▶ [Task item]: Return only the line that contains "Contacto (809, 243)" and each line after it, through the last line of the data below, copied exactly.

Stored items
╭──

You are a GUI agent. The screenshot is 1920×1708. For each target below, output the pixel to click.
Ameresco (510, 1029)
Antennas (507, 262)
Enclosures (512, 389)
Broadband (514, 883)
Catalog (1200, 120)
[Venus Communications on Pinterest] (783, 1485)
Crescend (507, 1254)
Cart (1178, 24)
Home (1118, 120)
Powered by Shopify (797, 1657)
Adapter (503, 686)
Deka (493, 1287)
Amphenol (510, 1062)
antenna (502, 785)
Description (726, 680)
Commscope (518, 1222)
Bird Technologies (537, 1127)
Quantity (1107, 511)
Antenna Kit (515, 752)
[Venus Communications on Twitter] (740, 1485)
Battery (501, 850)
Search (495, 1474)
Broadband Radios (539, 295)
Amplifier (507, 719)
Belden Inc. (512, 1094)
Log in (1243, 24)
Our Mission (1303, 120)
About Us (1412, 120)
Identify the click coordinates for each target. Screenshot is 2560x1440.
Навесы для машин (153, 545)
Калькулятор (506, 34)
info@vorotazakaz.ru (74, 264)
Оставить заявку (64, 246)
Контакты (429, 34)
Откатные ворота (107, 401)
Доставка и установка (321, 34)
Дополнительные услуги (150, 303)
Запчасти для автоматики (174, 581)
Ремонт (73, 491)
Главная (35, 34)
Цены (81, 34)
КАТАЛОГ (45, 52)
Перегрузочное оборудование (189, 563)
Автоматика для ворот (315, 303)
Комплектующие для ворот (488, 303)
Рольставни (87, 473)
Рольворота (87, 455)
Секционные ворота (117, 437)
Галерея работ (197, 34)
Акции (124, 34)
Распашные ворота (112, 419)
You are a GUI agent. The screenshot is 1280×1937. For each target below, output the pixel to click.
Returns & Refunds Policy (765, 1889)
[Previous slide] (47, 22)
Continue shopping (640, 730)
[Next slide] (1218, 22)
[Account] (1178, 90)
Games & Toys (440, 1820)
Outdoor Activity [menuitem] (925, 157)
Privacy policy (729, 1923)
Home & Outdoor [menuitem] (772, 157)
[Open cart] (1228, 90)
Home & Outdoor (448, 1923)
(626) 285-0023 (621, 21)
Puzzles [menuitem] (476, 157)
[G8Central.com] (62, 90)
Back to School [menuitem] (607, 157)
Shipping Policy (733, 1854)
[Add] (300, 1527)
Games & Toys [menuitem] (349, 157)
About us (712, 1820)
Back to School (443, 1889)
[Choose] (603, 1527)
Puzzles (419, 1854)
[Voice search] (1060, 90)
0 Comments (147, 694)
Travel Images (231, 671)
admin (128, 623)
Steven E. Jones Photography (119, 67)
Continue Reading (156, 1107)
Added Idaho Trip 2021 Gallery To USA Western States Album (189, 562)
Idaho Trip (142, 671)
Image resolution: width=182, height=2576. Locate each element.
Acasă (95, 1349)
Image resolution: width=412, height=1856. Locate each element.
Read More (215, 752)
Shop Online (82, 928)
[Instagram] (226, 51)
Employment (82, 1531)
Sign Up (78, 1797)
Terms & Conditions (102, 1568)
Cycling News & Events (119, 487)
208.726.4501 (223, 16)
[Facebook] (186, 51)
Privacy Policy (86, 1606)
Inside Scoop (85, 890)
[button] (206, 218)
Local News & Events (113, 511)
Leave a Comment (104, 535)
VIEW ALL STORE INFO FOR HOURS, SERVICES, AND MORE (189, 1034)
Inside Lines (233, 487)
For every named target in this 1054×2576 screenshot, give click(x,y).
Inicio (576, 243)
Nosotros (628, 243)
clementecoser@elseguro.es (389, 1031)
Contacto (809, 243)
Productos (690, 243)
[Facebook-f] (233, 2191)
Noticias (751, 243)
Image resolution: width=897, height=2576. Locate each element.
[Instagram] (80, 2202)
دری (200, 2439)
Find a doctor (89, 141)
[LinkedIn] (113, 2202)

╰──

▶ [Task result]:
Contacto (809, 243)
Productos (690, 243)
[Facebook-f] (233, 2191)
Noticias (751, 243)
Image resolution: width=897, height=2576. Locate each element.
[Instagram] (80, 2202)
دری (200, 2439)
Find a doctor (89, 141)
[LinkedIn] (113, 2202)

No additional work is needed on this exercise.